== TASK REQUIREMENTS ==
Below are records; report how many of their lines contain the word "pencil", giving only the number.

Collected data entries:
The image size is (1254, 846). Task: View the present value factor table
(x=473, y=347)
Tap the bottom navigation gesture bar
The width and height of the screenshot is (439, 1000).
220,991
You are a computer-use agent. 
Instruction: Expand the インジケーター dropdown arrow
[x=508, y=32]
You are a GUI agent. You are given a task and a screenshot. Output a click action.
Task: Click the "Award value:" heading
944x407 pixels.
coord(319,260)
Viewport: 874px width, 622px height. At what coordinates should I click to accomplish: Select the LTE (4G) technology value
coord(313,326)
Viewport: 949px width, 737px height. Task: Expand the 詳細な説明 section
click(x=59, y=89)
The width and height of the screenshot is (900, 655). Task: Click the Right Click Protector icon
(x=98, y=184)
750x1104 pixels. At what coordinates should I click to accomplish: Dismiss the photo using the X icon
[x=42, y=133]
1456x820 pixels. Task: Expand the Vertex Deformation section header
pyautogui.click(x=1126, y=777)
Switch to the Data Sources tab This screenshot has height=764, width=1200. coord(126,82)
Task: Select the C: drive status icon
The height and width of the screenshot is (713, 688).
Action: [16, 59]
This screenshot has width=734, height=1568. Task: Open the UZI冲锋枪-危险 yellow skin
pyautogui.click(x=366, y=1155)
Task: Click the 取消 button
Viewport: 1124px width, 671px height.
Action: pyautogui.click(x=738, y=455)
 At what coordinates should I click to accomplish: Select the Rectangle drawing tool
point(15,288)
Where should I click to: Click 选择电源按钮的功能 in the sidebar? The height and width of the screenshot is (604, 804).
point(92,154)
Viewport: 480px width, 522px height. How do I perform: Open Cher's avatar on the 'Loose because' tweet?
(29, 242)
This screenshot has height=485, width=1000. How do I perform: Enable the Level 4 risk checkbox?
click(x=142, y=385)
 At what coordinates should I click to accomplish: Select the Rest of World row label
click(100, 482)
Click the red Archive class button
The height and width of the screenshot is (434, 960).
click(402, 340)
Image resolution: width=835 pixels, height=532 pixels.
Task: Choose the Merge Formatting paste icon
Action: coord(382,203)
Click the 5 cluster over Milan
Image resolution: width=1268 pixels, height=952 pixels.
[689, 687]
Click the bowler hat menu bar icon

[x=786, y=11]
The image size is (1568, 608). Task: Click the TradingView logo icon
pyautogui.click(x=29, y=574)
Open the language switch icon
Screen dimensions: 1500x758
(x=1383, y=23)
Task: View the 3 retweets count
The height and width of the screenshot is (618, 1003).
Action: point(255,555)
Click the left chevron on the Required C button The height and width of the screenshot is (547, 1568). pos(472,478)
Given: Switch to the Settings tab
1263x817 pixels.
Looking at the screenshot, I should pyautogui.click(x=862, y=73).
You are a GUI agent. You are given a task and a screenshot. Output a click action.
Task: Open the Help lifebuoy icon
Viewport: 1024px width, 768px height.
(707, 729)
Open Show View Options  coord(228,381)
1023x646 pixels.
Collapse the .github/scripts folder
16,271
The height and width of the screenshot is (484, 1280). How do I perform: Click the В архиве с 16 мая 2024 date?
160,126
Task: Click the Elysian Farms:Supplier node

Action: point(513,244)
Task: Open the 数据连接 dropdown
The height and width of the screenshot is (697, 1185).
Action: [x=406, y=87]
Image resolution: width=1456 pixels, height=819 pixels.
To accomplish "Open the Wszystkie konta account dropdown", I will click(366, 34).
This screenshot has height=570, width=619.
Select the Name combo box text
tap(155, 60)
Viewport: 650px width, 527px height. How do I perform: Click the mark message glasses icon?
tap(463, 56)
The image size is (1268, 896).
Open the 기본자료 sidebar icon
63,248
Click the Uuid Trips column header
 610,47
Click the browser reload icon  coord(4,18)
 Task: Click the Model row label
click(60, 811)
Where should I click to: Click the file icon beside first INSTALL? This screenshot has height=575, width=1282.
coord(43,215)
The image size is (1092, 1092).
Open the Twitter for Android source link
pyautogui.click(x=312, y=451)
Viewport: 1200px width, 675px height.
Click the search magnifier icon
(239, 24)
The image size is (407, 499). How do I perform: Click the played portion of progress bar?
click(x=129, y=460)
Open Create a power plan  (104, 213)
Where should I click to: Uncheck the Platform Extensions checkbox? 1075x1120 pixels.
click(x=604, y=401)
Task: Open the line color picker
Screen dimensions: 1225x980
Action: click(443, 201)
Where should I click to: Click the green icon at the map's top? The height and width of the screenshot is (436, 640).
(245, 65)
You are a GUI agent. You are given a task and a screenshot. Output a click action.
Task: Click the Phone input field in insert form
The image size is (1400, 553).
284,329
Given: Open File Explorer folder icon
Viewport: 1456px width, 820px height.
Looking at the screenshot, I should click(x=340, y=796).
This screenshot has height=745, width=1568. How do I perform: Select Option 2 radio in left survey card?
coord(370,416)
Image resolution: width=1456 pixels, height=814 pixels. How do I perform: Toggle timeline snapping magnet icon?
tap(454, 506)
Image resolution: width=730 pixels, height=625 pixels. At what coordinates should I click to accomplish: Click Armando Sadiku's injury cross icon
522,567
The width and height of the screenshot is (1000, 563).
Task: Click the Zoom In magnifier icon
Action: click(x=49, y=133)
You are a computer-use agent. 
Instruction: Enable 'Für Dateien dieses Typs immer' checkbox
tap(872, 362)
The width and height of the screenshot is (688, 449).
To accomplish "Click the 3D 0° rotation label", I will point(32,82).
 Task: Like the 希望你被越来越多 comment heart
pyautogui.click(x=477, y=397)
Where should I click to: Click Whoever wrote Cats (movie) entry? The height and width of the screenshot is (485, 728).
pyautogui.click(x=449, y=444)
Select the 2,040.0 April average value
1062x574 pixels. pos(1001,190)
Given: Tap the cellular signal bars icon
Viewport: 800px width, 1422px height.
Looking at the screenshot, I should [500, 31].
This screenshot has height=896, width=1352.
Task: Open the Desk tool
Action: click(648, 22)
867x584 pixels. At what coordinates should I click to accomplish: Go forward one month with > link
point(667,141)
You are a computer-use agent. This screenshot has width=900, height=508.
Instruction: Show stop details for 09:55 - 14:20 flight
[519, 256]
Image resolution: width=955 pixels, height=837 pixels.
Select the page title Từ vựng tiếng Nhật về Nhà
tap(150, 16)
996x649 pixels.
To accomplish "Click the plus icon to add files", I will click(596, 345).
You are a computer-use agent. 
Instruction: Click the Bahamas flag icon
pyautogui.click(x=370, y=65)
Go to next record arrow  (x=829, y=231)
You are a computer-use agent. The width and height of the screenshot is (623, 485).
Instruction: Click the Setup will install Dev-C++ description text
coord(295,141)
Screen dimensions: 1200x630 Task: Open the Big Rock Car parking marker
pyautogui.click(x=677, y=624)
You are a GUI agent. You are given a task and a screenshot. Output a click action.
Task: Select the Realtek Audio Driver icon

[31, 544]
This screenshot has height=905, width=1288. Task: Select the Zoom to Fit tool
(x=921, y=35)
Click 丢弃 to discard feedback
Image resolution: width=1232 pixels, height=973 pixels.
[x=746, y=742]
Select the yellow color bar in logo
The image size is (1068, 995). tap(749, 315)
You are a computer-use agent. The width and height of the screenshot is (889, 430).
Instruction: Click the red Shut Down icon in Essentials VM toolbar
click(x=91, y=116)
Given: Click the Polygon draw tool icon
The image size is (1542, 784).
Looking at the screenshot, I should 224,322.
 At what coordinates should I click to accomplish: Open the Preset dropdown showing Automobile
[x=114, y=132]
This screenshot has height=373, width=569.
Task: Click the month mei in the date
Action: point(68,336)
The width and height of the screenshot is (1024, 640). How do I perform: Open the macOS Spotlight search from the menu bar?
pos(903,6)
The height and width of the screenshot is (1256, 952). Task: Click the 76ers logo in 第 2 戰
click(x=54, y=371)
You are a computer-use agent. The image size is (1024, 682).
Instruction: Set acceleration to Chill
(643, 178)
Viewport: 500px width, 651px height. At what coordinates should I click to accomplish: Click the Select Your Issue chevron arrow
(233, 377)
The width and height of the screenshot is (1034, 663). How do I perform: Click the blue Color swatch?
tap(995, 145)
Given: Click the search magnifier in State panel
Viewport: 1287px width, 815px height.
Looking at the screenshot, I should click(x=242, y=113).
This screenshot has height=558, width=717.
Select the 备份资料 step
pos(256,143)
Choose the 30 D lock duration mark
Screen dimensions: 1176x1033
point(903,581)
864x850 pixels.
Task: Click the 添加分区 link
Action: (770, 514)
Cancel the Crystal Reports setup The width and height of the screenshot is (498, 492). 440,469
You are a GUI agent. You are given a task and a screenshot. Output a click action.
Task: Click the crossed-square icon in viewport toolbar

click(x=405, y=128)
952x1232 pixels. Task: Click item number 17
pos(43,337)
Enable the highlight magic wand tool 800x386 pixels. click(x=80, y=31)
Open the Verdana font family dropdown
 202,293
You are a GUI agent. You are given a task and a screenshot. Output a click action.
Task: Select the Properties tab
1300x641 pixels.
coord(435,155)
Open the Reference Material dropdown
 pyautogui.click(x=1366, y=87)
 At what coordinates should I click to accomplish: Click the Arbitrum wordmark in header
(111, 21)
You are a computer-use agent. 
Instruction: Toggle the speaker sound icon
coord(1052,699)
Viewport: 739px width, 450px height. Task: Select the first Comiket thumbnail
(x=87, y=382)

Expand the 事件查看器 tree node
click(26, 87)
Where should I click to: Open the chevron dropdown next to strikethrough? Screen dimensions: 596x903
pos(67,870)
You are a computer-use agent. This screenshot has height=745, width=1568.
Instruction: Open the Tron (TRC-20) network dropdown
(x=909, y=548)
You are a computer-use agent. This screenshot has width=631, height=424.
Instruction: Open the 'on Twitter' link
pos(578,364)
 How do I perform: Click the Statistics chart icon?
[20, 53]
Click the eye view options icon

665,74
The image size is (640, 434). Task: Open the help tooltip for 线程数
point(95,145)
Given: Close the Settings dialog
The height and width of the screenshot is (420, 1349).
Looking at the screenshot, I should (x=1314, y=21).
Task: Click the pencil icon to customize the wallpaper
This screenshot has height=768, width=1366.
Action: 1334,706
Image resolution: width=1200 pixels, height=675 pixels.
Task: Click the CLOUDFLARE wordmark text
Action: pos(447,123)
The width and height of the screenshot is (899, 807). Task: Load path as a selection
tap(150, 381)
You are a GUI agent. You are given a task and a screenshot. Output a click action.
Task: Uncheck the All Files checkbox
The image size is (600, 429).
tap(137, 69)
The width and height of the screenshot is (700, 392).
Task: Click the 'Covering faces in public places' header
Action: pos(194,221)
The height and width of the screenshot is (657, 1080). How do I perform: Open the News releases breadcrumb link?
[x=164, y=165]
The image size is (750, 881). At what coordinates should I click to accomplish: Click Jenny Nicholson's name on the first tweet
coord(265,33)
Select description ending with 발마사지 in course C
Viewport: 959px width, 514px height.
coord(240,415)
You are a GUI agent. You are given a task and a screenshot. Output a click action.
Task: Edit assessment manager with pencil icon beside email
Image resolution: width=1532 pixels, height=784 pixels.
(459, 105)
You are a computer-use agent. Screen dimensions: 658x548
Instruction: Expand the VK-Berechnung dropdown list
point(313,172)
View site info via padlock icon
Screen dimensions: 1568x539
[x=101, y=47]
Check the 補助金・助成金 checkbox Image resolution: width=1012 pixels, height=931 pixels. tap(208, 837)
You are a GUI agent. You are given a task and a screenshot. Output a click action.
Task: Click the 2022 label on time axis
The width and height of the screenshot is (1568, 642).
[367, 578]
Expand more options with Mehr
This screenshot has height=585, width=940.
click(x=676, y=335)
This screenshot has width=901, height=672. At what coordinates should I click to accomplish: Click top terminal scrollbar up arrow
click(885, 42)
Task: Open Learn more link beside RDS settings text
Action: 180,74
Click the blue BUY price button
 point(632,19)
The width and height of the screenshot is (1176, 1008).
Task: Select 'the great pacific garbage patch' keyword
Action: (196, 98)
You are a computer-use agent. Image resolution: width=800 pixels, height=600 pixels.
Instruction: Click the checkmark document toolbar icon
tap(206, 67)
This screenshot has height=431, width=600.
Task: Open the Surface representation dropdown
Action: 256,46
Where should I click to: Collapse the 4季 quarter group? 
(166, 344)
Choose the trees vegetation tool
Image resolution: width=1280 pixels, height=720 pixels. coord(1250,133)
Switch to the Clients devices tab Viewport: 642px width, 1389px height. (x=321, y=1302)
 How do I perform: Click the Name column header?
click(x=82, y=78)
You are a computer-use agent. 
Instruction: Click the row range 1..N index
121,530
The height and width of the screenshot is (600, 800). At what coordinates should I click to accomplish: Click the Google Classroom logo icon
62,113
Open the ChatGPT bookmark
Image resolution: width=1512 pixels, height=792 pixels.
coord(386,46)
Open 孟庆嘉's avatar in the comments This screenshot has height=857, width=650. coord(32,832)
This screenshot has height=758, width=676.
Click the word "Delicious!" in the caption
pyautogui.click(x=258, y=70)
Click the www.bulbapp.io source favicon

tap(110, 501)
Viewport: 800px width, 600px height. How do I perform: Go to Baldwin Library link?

== EXPECTED ANSWER ==
2